Para uma compreensão ampliada da questão, faz-se necessário atentar para alguns dados relativos não somente a atos infracionais praticados por adolescentes em conflito com a lei, mas para os perfis dos delitos e da população carcerária adulta, que são reveladores da lógica de funcionamento de nosso sistema penal. O perfil dos delitos cometidos pelos encarados, segundo dados do Conselho Nacional de Justiça, é muito constante: 76% foi encarcerado por prática de delitos como tráfico de drogas e crimes contra a propriedade e apenas 12% por crimes contra a pessoa (homicídio, lesão corporal, crimes contra a liberdade individual etc.), o que mostra a profunda relação entre situação de vulnerabilidade social e prática de delitos entre os encarcerados. Ainda com esteio na criminologia, é necessário considerar, ademais, que os sistemas penais, especialmente em sociedades marcadas pelo colonialismo e por conflitos étnico-sociais, são seletivos, isto é, os sistemas penais funcionam mediante a prévia seleção de grupos sociais específicos eleitos como aptos a serem encarcerados, havendo um traço social e étnico muito claro entre os encarcerados, o que varia de sociedade a sociedade: no caso do Brasil, segundo dados do Departamento Penitenciário Nacional do Ministério da Justiça, a população encarcerada é composta em sua maioria por pardos (43,7%) de baixa escolaridade (77% entre analfabetos e indivíduos somente com o ensino fundamental completo), oriundos de uma classe social bem definida, a de trabalhadores precarizados, à margem do acesso a efetivação dos direitos componentes da condição de cidadania (direitos individuais e coletivos, sociais e políticos).

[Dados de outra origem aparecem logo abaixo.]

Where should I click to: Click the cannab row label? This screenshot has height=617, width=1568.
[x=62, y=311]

Esses dados, interpretados teoricamente pela criminologia, mostram que explicações personalistas calcadas na “índole pessoal” dos sujeitos não se sustentam de um ponto de vista científico, uma vez que há padrões definidos para a composição de nossa população carcerária e mesmo para a prática de delitos, mostrando haver estruturas sociais presentes e operantes na configuração do fenômeno para além da simples conduta ou vontade pessoal: uma estrutura social criminógena e um sistema penal seletivo.

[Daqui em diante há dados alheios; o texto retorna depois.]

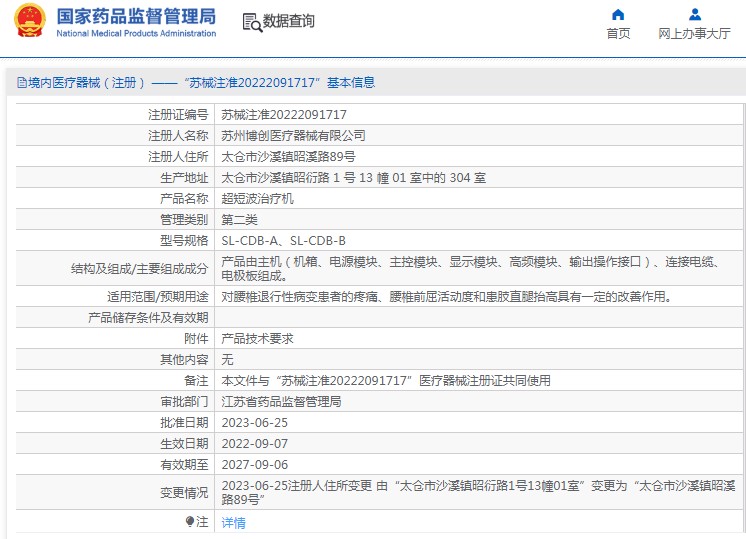Image resolution: width=746 pixels, height=539 pixels.
Task: Click the 国家药品监督管理局 site title
Action: (135, 16)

Por fim, voltando à questão da redução da maioridade penal, dados de 2011 do Programa de Cidadania dos Adolescentes do UNICEF mostram que, dentre os homicídios cometidos, apenas 8,4% do total foi cometido por adolescentes. Assim, o homicídio praticado por adolescentes não corresponde sequer a 10% de um tipo de delito que não corresponde sequer 10% dos crimes cometidos por adultos encarcerados. Logo, vê-se que a redução da maioridade penal pouco resolve o problema da segurança, seu efeito é meramente simbólico, mas pode levar a consequências catastróficas em um país que tem a terceira maior população carcerária do mundo, atrás apenas de EUA e China, e com políticas públicas ainda tão deficitárias para promoção dos direitos da juventude. Ainda, segundo os mesmos dados os mesmos dados do Programa de Cidadania dos Adolescentes do UNICEF, há de notar que enquanto cerca de 1,8 mil homicídios foram cometidos por adolescentes (os 8,4% referidos), cerca de 4,3 mil (20,06%) adolescentes foram vítima de homicídio. Dentre essas vítimas de homicídios, mais uma vez encontramos um perfil bem definido: esmagadora maioria de adolescentes pardos e negros residentes nas periferias dos centros urbanos. Diante desses dados, talvez se possa concluir que, se queremos combater criminalidade e violência, só há um caminho: oferecimento de políticas públicas para acesso à efetivação dos direitos componentes da cidadania.